Избегая моего взгляда, он распрощался и ушел.
Больше я его не видел.
Коса на камень
Репортер Шмурыгин вышел из редакции в крайне угнетенном состоянии духа. Удручала его проборка, данная редактором за доставление несвежего материала.
Последнюю остроту редактора он находил даже пошлой.
«Если вы думаете, что всякая дичь должна быть несвежей, то жестоко ошибаетесь. Тем более что ваши утки большей частью доморощенные».
«Это ты кому говоришь? – шептал, идя по улице, пасмурный репортер. – Ты говоришь, волосатый черт, представителю прессы. За это теперь и ответить можно».
Потом он стал мечтать:
«Хорошо бы, если бы этот дом моментально провалился. Эффектная вещь. Строк на сто. Или какой-нибудь автомобиль чтоб с размаху въехал в зеркальное стекло кондитерской. Воображаю, как позеленел бы Абзацов. А то он всюду со своим длинным носом первый поспеет».
С житейских событий он перешел на политические.
«Хорошо бы депутатов стравить на драку… Потом – впечатлений, интервью, показаний очевидцев – рублей на сорок. Пойти разве и сказать одному правому депутату, что другой депутат назвал его идиотом. Тот ему задаст за идиота! Разве можно так оскорблять парламентского деятеля? Да что же толку! Потасовки-то я не увижу. Ну времена! Хоть бы на самоубийство какое, самое паршивое, наскочить…»
И вслед за этой мыслью репортер вздрогнул, будто пронизанный электрической искрой…
Он увидел себя на пустынном мосту через Фонтанку, куда завели его сладостные грезы о несбыточном, и увидел не только себя, но и другого человека, свесившегося через перила моста и якобы любовавшегося гаснущим закатом.
«Э, – сказал самому себе Шмурыгин, – зачем бы этому фрукту торчать здесь без дела и любоваться черт знает на что? Ясно, что парень ждет удобной минуты, чтобы, – он не был бы репортером, если бы не сказал этой фразы, – чтобы покончить все расчеты с жизнью».
У него ни на минуту не явилось мысли удержать предполагаемого утопленника от самоубийства. Человек в нем спал беспробудно. Проснулся репортер, настойчивый, любопытный и хладнокровный.
«Может быть, черти унесут меня отсюда. Но сам я ни за что не отойду от этого моста. Покажу я им, какая у меня дичь бывает. Сам, напишу, видел. Восторг что такое!»
И он, как ворон у падали, стал кружиться около моста.
Молодой человек не замечал ничего, что делалось вокруг него.
Репортер ясно видел, как он, стоя все в той же позе, судорожно цеплялся пальцами за верхушку перил, что-то бормотал про себя и, нахмурив брови, упорно, сосредоточенно смотрел на плескавшуюся под ним влагу.
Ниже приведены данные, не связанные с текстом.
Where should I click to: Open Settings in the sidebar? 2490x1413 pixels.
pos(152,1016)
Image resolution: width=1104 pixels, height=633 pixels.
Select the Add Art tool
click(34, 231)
«Тоже не легко бедняге решиться», – проснулся на секунду в Шмурыгине человек, но репортер внутренне показал человеку кулак, и тот спрятался.
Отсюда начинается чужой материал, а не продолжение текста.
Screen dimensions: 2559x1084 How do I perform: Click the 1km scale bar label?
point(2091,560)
– И чего тянуть волынку, не понимаю, – сказал репортер.
Так, в томительном ожидании, с одной стороны, и бормотании с нахмуренным страдальческим взглядом, обращенным на воду, – с другой, прошло полчаса.
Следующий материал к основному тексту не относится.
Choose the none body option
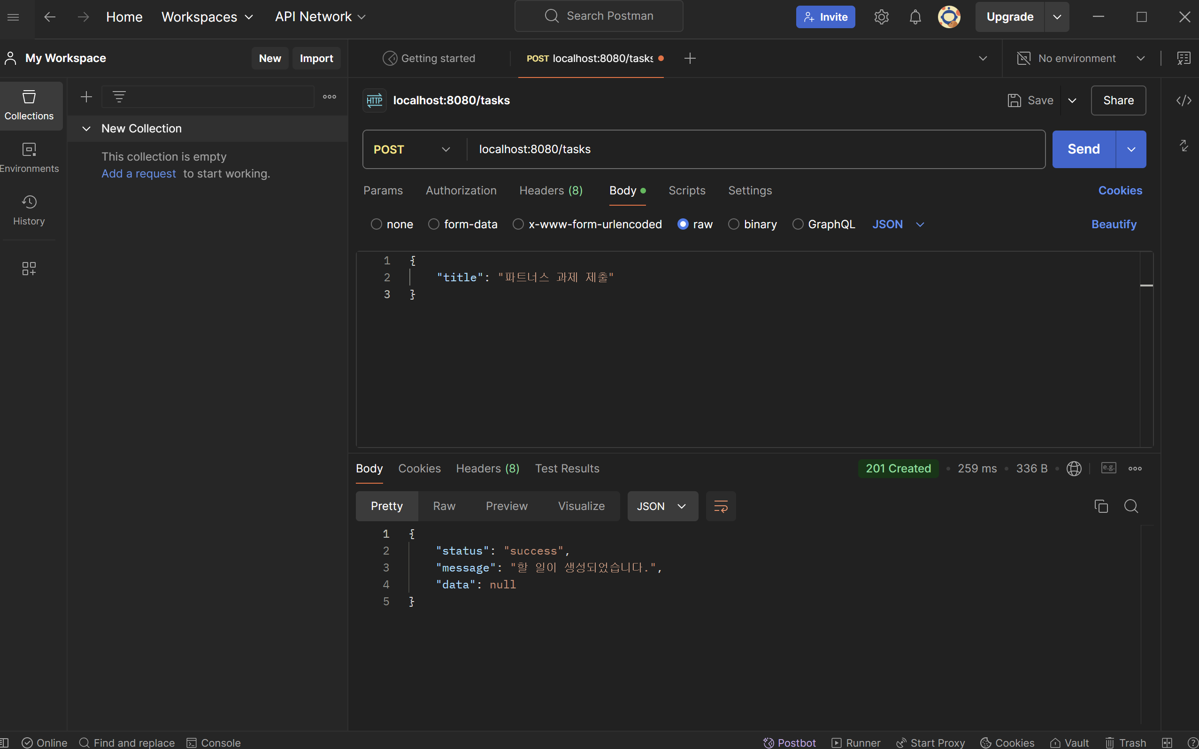Viewport: 1199px width, 749px height. (x=376, y=224)
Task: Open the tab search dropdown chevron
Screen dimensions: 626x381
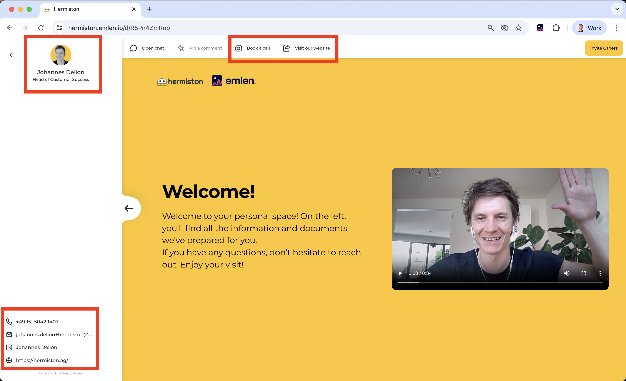Action: (x=617, y=9)
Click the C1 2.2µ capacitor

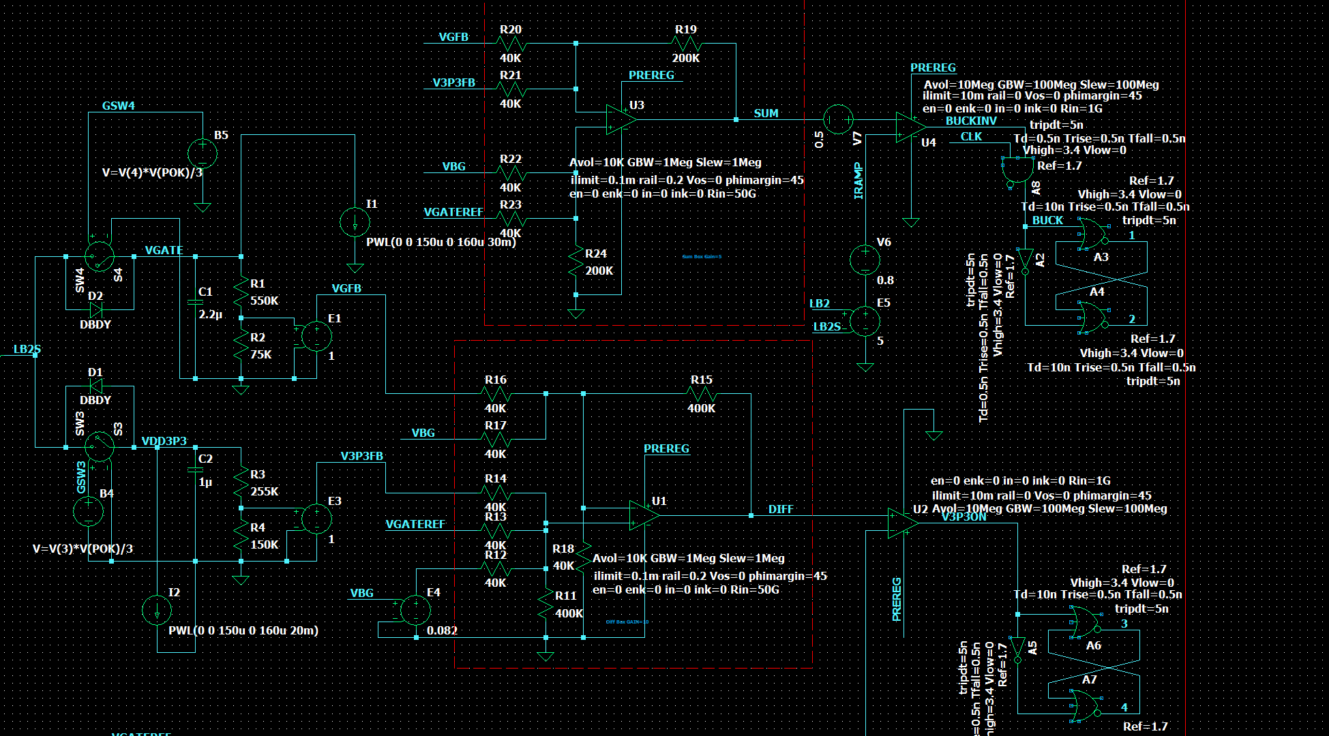(195, 302)
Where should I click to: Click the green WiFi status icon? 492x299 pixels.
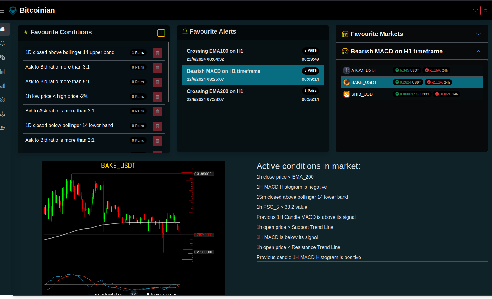coord(475,10)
Шмурыгину так надоело нудное ожидание, что он решил помочь событиям.
Подойдя к перилам и тоже облокотясь на них, Шмурыгин стал беззаботно смотреть вдаль.
Потом покосился на соседа и непринужденно сказал:
– Каков закатец-то, а?
– Чтобы черт побрал этот закатец, меня бы это вовсе не огорчило! – ответил угрюмо молодой человек.
«Ага! Меланхолия! – подумал репортер. – Тем лучше!»
– В сущности говоря, вы правы. Что такое закат? И что такое наша жизнь вообще? Так, одни страдания.
Собеседник промолчал, и это ободрило репортера.
– Так вот вдумаешься в жизнь и приходишь к заключению: ну что в ней хорошего? Я и преклоняюсь перед теми, которые по своей воле рвут эту серую, скучную нить жизни…
– Идиотская жизнь, – поддержал молодой человек. – Я вот целый час стою здесь, и ничего мне не приходит в голову.
– То есть вы не решаетесь?
– На что?
Репортер смутился.
– Ну как вам сказать… Людей с характером очень мало. Это ведь не то что взять да и выпить бутылку этой зловонной воды.
– Поверьте, что мне легче выпить бутылку этой зловонной воды.
– Еще бы, – сочувственно поддакнул репортер, – не в пример легче. А все-таки если вдуматься, то какой это пустяк: шаг за перила, один миг – и тебя уже нет. Прелестно!
Молодой человек отодвинулся.
– Вы это о чем же?
«Спугнул», – подумал Шмурыгин.
И смущенно продолжал:
– Я говорю насчет эпидемии самоубийств. В наше проклятое время оно имеет резон д’этр, как выражается наш передовик.
Молодой человек сочувственно закивал головой.